In [320]:
from sklearn.svm import SVR
from sklearn.pipeline import Pipeline
from sklearn.model_selection import StratifiedShuffleSplit, GridSearchCV, RandomizedSearchCV
from sklearn.impute import SimpleImputer
from sklearn.preprocessing import OneHotEncoder, StandardScaler
from sklearn.compose import ColumnTransformer

from operator import itemgetter
import pandas as pd
import numpy as np
from scipy import stats
import scipy
import matplotlib.pyplot as plt

# Chapter 1 and 2 Exercises

## Chapter 1 

1. How would you define Machine Learning?   
The process of programming a computer to execute a process with an outcome where through data the computer learns and performs the process with the desired outcome in a more effective manner relative to some performance metric. 

2. Can you name four types of problems where it shines?   
Where is no closed form solution, adaptive programs rather than rule based, reactive programs that adjust for the environment, help gain insights into data for business decisions.

3. What is a labeled training set?    
A training set where the correct outcome is already specified.  

4. What are the two most common supervised tasks?   
Classification and Regression

5. Can you name four common unsupervised tasks?   
Clustering, anomaly detection, dimensionality reduction, association rule learning.

6. What type of Machine Learning algorithm would you use to allow a robot to walk in various unknown terrains?   
Reinforcement learning as the terrain may be of any kind and the robot will need to adapt.

7. What type of algorithm would you use to segment your customers into multiple groups?   
Clustering if one wants to only group customers or a classification algorithm the groups are known 

8. Would you frame the problem of spam detection as a supervised learning problem or an unsupervised learning problem?   
This would be a supervised learning problem.

9. What is an online learning system?   
A ml model that receives streaming data and learns from data incrementally and not in batch. Can change quickly to incoming data.

10. What is out-of-core learning?   
ML program that is online in order to train on data that cannot fit into memory

11. What type of learning algorithm relies on a similarity measure to make predictions?   
Instance based learning system contains the data known and then compares new instances to the known based upon a similarity metric to make predictions. Examples are k-nearest neighbor and decision trees.
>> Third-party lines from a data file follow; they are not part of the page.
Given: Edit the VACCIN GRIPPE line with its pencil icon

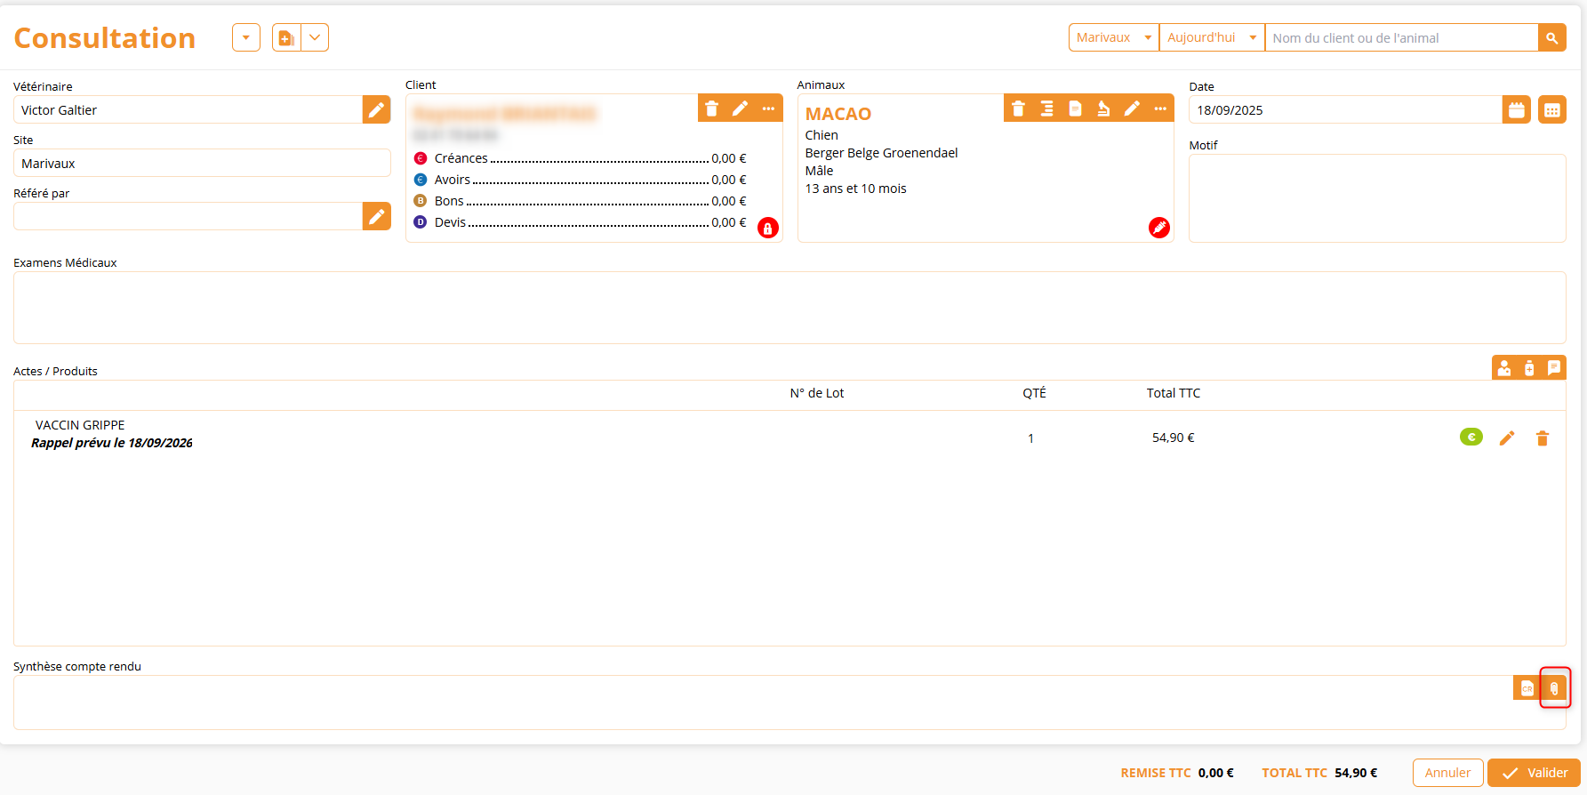Looking at the screenshot, I should [1507, 438].
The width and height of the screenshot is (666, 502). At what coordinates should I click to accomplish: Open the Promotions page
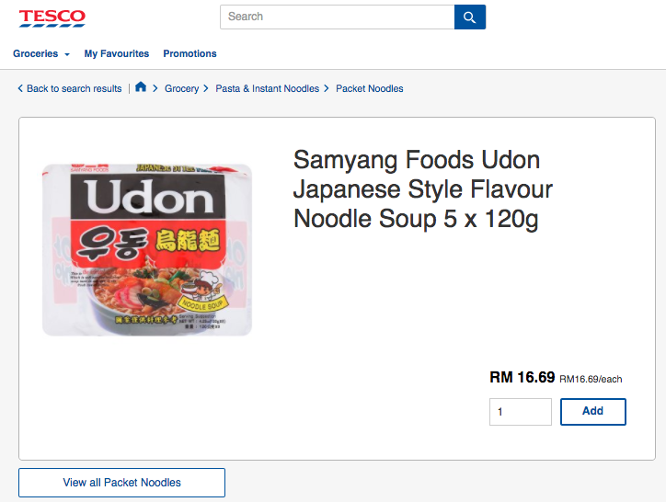189,54
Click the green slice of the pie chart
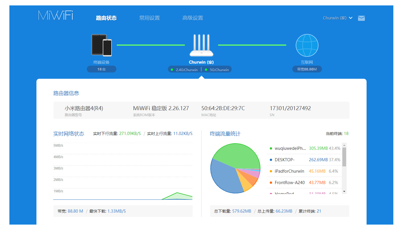 (x=236, y=156)
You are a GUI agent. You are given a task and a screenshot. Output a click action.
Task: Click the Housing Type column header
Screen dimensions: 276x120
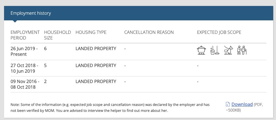91,32
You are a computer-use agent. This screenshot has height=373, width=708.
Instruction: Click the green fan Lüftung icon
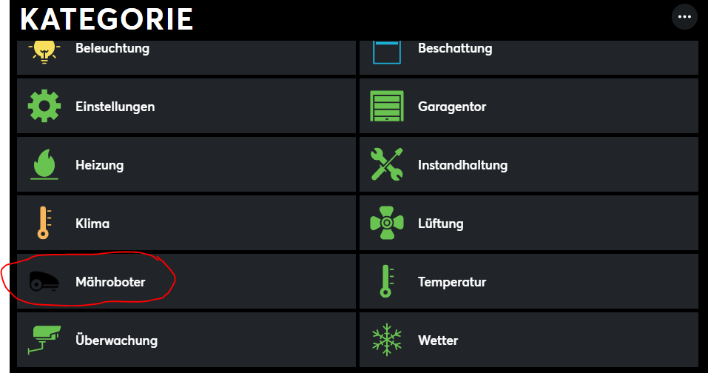click(386, 224)
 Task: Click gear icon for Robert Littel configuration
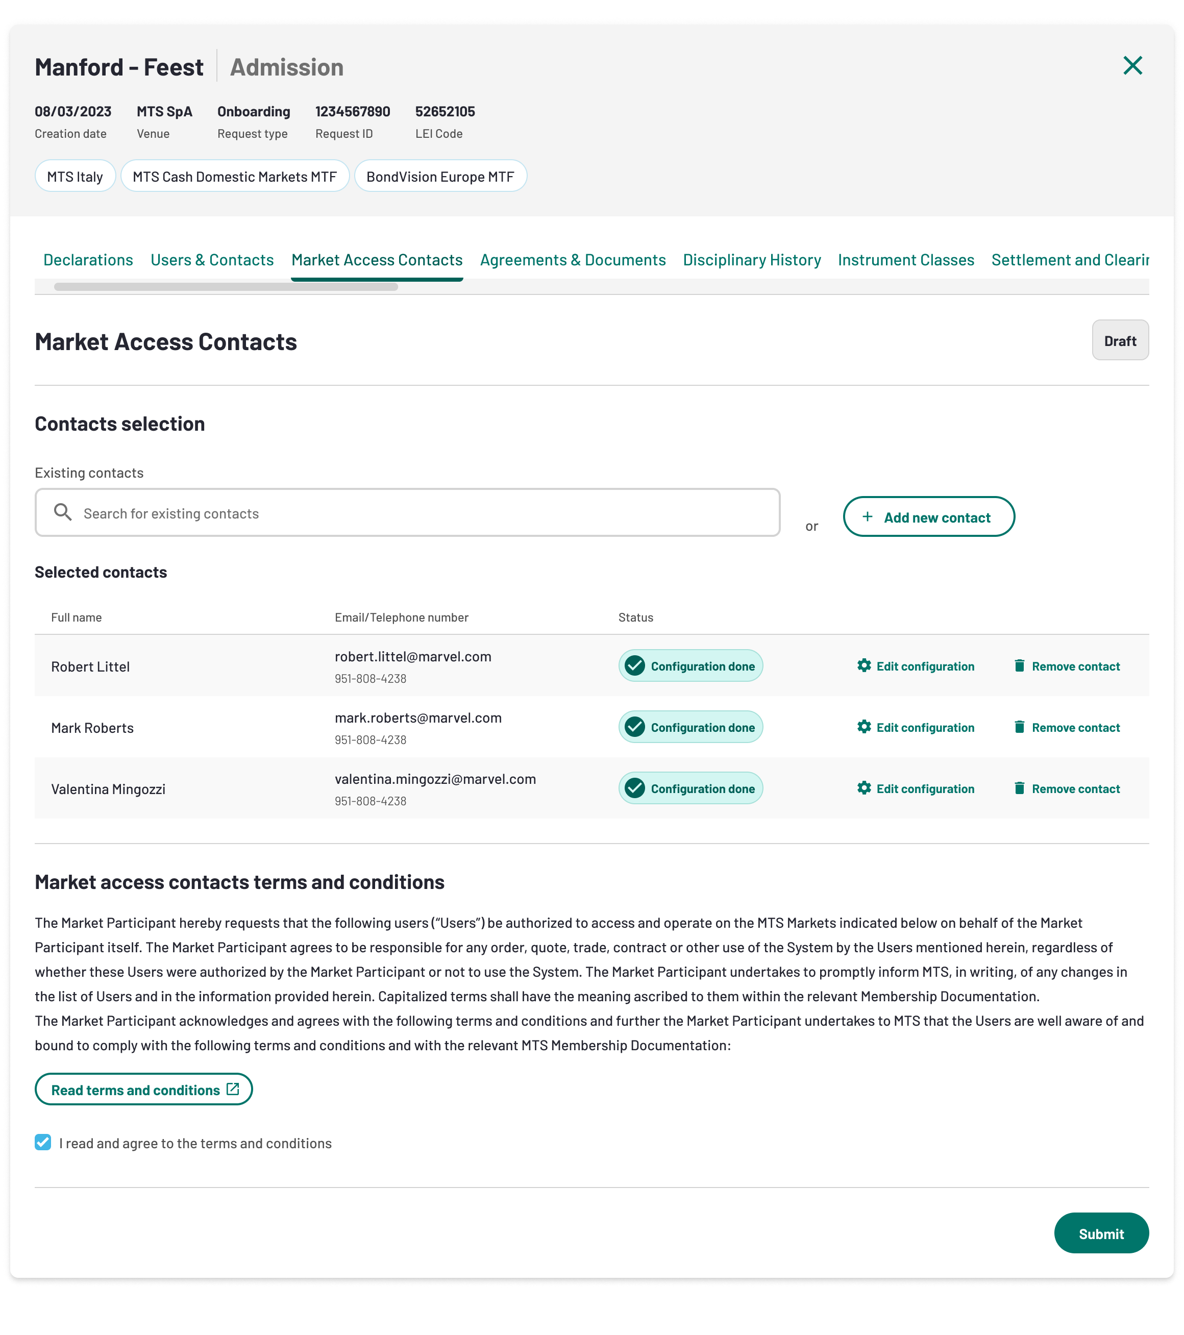[864, 666]
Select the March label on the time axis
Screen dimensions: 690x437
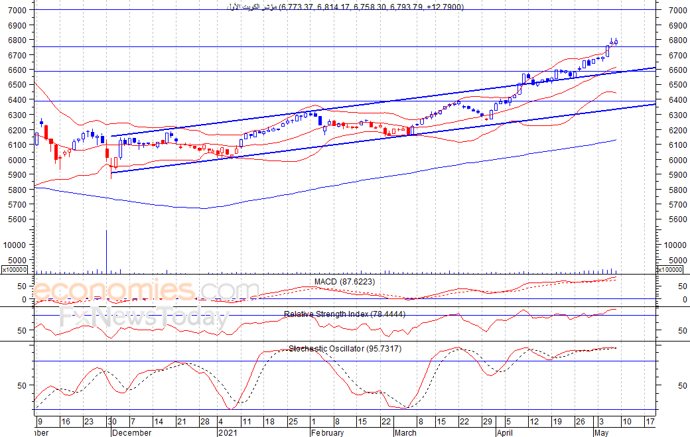click(x=405, y=432)
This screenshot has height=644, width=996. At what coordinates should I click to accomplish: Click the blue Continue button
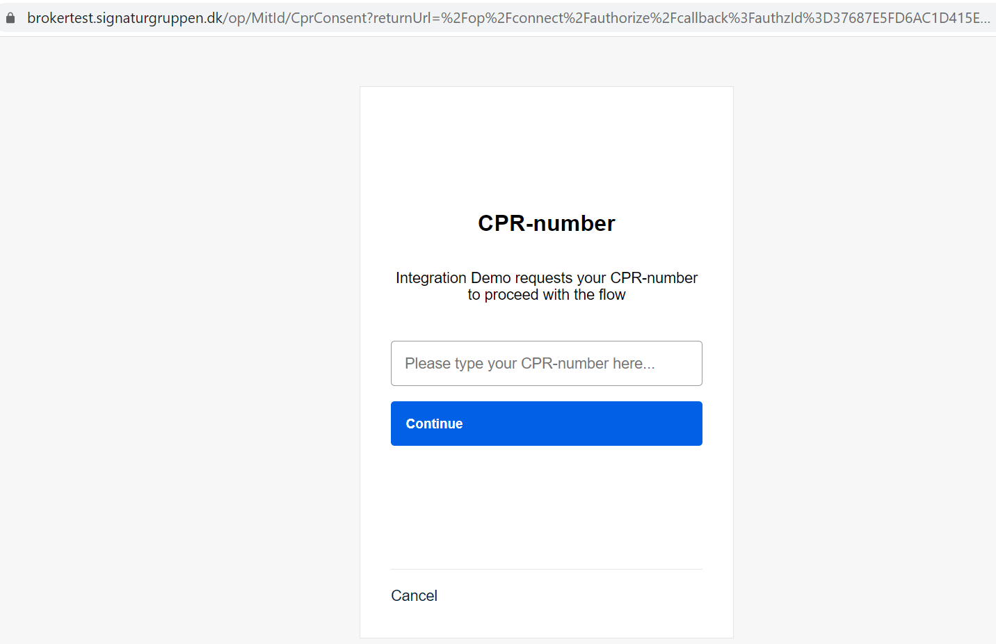coord(546,424)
12. What is the difference between a model parameter and a learning algorithm’s hyperparameter?   
A model parameter represents a feature/paramter of the actual model that is used for prediction based upon new data whereas the hyperparameter determines how the model is trained based upon the algorithm being used. 

13. What do model-based learning algorithms search for? What is the most common strategy they use to succeed? How do they make predictions?   
Search for optimal values for the model parameters that will enable the function to predict new values well. Values are found by approaches that minimize a cost function and potentially apply penalties for complex models. Predictions for new values are made by applying model to new data.  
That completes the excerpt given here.